EXERCISE INSTRUCTIONS:
(1) Write out the blue-green deployment post below word for word, between "As part of my" and "each other reliably.", inclusive.
(2) Using the blue-green deployment post below, decide whether each statement agrees with it. Answer yes or no for each, and quote the words that decide it.
(a) The project includes Slack integration.
(b) Apache serves as the reverse proxy in the project.
(c) Docker volume sharing was one of the things learned along the way.

TEXT PASSAGE:
Segment Open
Blue-Green Deployment with Nginx and Real-Time Monitoring

As part of my DevOps journey, I set out to build a Blue-Green Nginx deployment system that could automatically detect failures, switch between application pools, and alert me in real-time when things went wrong. The goal was to understand zero-downtime deployments at a practical level while building something that could catch issues before users noticed.

This project combines Docker orchestration, Nginx reverse proxy configuration, Python log analysis, and Slack integration to create a complete monitoring and deployment solution. Along the way, I learned about Docker volume sharing, structured logging, and the surprising complexity of making containers talk to each other reliably.
Segment Closed
DATA SECTION:
Segment Open
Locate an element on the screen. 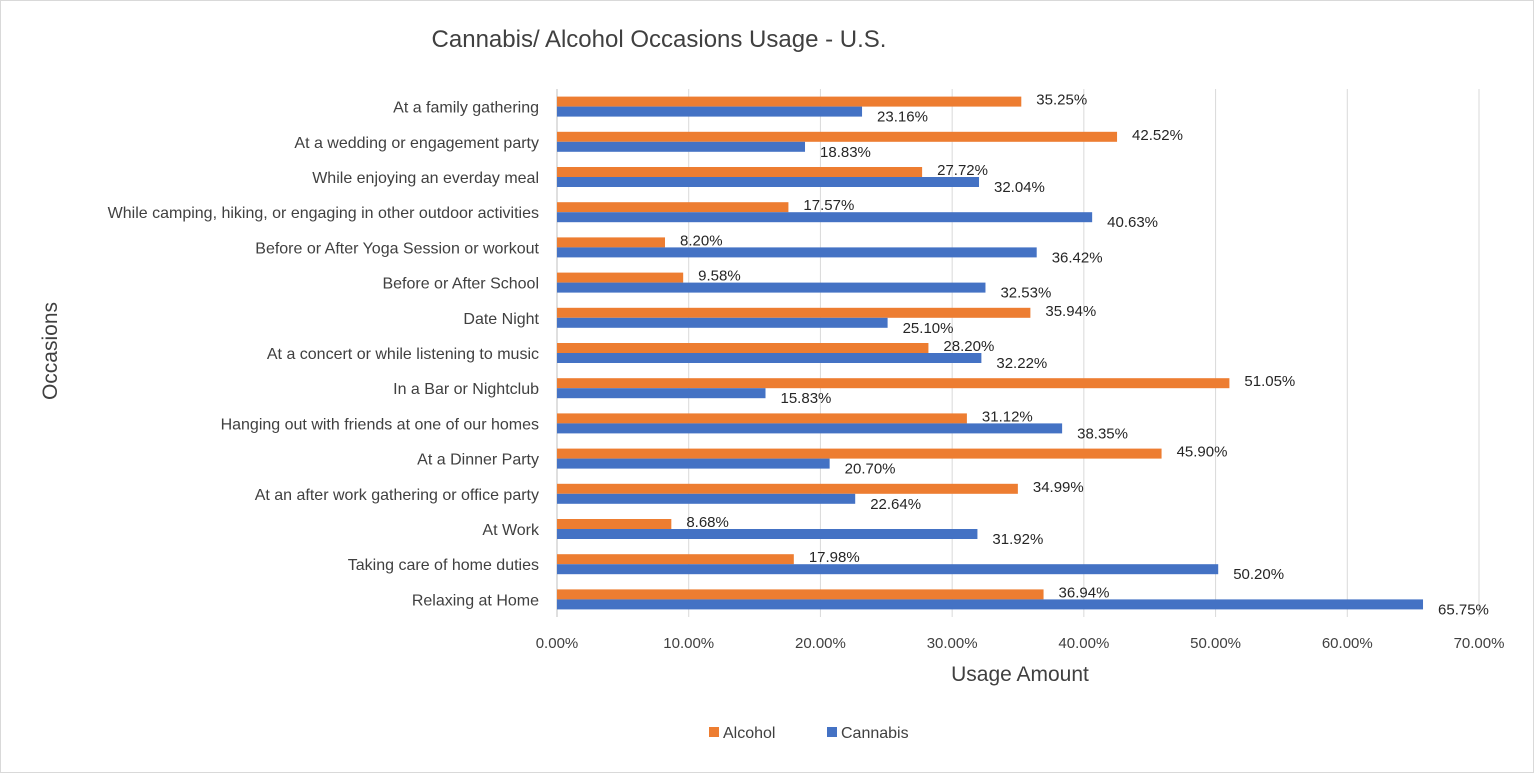 The height and width of the screenshot is (774, 1534). x-tick-label: 70.00% is located at coordinates (1480, 644).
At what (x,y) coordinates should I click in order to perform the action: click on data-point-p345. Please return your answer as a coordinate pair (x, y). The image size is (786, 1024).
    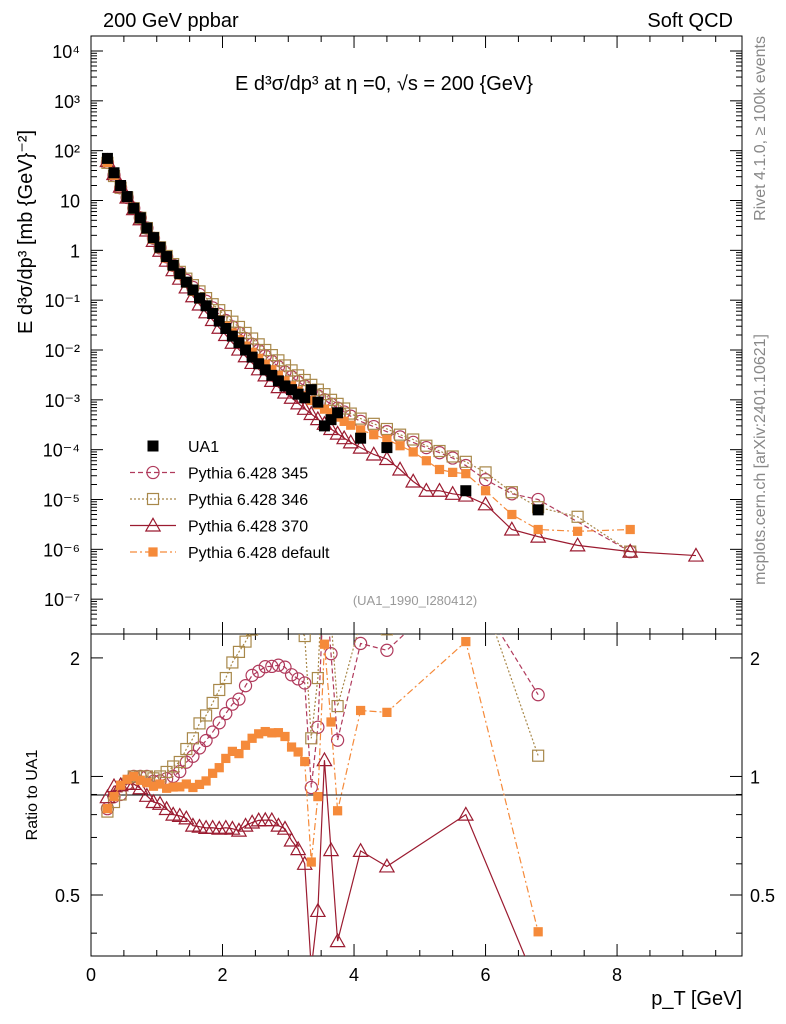
    Looking at the image, I should click on (486, 480).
Segment Closed
ANSWERS:
(1)
As part of my DevOps journey, I set out to build a Blue-Green Nginx deployment system that could automatically detect failures, switch between application pools, and alert me in real-time when things went wrong. The goal was to understand zero-downtime deployments at a practical level while building something that could catch issues before users noticed.

This project combines Docker orchestration, Nginx reverse proxy configuration, Python log analysis, and Slack integration to create a complete monitoring and deployment solution. Along the way, I learned about Docker volume sharing, structured logging, and the surprising complexity of making containers talk to each other reliably.

(2)
(a) Yes: "Python log analysis, and Slack integration to create a complete monitoring and deployment solution"
(b) No: "Nginx reverse proxy configuration"
(c) Yes: "I learned about Docker volume sharing"